Work to be completed: Lines with the word "воздушных" are the answer; copy each of them from the data below.

(Saved entries)
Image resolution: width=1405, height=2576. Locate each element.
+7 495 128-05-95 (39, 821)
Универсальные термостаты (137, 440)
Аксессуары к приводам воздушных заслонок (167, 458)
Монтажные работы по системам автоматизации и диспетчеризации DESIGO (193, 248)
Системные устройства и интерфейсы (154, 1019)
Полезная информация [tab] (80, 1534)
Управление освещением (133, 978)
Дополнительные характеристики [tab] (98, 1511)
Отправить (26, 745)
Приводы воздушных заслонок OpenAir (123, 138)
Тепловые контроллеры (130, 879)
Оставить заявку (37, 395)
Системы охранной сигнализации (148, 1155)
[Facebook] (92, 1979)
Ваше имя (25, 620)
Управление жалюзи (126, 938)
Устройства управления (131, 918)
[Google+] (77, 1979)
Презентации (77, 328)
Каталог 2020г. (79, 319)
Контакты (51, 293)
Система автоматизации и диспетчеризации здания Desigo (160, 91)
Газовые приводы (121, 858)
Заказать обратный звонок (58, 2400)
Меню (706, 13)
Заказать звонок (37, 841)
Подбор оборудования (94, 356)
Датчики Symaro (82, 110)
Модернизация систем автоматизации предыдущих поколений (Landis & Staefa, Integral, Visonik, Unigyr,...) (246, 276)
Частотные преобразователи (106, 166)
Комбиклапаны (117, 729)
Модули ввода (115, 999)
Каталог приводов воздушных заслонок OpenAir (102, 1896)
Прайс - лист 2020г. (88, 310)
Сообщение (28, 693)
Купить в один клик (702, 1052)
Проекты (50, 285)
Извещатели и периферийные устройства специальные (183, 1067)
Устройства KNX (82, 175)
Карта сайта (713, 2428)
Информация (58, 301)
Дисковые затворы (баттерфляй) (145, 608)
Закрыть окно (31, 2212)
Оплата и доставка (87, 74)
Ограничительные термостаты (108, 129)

Problem solution:
Аксессуары к приводам воздушных заслонок (167, 458)
Приводы воздушных заслонок OpenAir (123, 138)
Каталог приводов воздушных заслонок OpenAir (102, 1896)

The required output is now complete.